[Collected data entries]
________________________________________

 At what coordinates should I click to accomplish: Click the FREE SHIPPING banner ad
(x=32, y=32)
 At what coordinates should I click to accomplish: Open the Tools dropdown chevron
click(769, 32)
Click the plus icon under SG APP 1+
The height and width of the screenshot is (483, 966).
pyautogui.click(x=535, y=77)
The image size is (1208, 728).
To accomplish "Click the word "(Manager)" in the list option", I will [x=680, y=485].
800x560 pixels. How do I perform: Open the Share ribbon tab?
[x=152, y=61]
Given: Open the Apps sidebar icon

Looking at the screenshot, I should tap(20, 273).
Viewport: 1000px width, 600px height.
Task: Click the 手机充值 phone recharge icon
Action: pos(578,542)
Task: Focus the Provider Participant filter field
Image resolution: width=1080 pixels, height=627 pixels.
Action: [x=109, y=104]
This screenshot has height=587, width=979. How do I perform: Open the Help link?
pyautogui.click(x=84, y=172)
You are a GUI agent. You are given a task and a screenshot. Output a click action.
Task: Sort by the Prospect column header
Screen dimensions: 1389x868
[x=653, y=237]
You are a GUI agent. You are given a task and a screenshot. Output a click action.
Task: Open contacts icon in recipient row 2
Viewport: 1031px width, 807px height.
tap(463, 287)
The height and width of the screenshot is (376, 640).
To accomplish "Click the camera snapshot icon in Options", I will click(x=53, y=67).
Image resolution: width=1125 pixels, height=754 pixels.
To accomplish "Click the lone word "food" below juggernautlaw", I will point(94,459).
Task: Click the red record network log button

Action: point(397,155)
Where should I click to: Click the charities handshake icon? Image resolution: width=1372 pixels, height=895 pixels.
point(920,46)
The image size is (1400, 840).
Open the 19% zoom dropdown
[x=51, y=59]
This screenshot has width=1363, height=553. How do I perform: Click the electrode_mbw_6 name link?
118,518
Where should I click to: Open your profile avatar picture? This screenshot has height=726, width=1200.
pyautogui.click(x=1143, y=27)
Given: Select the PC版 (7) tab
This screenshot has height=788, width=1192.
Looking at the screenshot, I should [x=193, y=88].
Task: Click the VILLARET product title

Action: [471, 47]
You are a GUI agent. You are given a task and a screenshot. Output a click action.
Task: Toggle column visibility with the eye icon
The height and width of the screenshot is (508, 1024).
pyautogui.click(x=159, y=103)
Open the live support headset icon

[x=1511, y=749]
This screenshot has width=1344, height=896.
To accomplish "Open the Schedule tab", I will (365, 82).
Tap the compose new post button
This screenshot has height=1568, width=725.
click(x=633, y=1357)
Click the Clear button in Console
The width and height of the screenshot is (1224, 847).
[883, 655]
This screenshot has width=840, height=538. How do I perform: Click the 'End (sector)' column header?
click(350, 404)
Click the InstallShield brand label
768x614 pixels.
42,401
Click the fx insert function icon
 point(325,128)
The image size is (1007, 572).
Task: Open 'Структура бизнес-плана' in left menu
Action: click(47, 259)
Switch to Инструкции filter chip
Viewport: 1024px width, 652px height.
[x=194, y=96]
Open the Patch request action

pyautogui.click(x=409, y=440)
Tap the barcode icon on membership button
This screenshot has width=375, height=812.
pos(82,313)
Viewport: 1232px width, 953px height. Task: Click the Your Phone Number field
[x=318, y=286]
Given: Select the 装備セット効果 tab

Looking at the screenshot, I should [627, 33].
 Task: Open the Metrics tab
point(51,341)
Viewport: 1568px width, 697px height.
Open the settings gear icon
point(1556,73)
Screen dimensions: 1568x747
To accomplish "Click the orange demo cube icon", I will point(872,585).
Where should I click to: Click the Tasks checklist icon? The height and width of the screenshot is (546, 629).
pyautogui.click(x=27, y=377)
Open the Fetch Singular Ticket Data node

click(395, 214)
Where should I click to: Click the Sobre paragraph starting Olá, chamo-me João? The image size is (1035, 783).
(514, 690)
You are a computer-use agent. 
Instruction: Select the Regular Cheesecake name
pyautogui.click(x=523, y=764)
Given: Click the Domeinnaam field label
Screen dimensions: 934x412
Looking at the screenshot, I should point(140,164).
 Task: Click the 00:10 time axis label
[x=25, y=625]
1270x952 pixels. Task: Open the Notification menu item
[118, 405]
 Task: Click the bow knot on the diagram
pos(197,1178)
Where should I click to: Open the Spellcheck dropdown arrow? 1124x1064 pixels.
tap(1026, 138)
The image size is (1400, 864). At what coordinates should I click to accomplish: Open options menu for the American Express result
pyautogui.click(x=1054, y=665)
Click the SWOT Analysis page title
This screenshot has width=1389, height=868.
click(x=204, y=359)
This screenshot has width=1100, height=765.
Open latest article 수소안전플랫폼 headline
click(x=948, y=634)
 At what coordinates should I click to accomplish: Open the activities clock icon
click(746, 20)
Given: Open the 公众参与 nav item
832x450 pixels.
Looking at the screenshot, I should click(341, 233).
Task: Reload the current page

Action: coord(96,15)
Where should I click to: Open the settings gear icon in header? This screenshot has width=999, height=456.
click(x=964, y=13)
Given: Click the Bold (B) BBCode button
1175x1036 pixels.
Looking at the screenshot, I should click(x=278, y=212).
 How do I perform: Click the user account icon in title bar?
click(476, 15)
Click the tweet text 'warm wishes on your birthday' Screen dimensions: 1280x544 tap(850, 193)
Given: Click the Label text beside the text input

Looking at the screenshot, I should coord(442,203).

________________________________________

Can you repeat the data above word for word, starting at the line that contains "Viewport: 1568px width, 697px height." and continuing through the end of the data?

Final result:
Viewport: 1568px width, 697px height.
Open the settings gear icon
point(1556,73)
Screen dimensions: 1568x747
To accomplish "Click the orange demo cube icon", I will point(872,585).
Where should I click to: Click the Tasks checklist icon? The height and width of the screenshot is (546, 629).
pyautogui.click(x=27, y=377)
Open the Fetch Singular Ticket Data node

click(395, 214)
Where should I click to: Click the Sobre paragraph starting Olá, chamo-me João? The image size is (1035, 783).
(514, 690)
You are a computer-use agent. 
Instruction: Select the Regular Cheesecake name
pyautogui.click(x=523, y=764)
Given: Click the Domeinnaam field label
Screen dimensions: 934x412
Looking at the screenshot, I should point(140,164).
 Task: Click the 00:10 time axis label
[x=25, y=625]
1270x952 pixels. Task: Open the Notification menu item
[118, 405]
 Task: Click the bow knot on the diagram
pos(197,1178)
Where should I click to: Open the Spellcheck dropdown arrow? 1124x1064 pixels.
tap(1026, 138)
The image size is (1400, 864). At what coordinates should I click to accomplish: Open options menu for the American Express result
pyautogui.click(x=1054, y=665)
Click the SWOT Analysis page title
This screenshot has width=1389, height=868.
click(x=204, y=359)
This screenshot has width=1100, height=765.
Open latest article 수소안전플랫폼 headline
click(x=948, y=634)
 At what coordinates should I click to accomplish: Open the activities clock icon
click(746, 20)
Given: Open the 公众参与 nav item
832x450 pixels.
Looking at the screenshot, I should click(341, 233).
Task: Reload the current page

Action: coord(96,15)
Where should I click to: Open the settings gear icon in header? This screenshot has width=999, height=456.
click(x=964, y=13)
Given: Click the Bold (B) BBCode button
1175x1036 pixels.
Looking at the screenshot, I should click(x=278, y=212).
 How do I perform: Click the user account icon in title bar?
click(476, 15)
Click the tweet text 'warm wishes on your birthday' Screen dimensions: 1280x544 tap(850, 193)
Given: Click the Label text beside the text input

Looking at the screenshot, I should coord(442,203).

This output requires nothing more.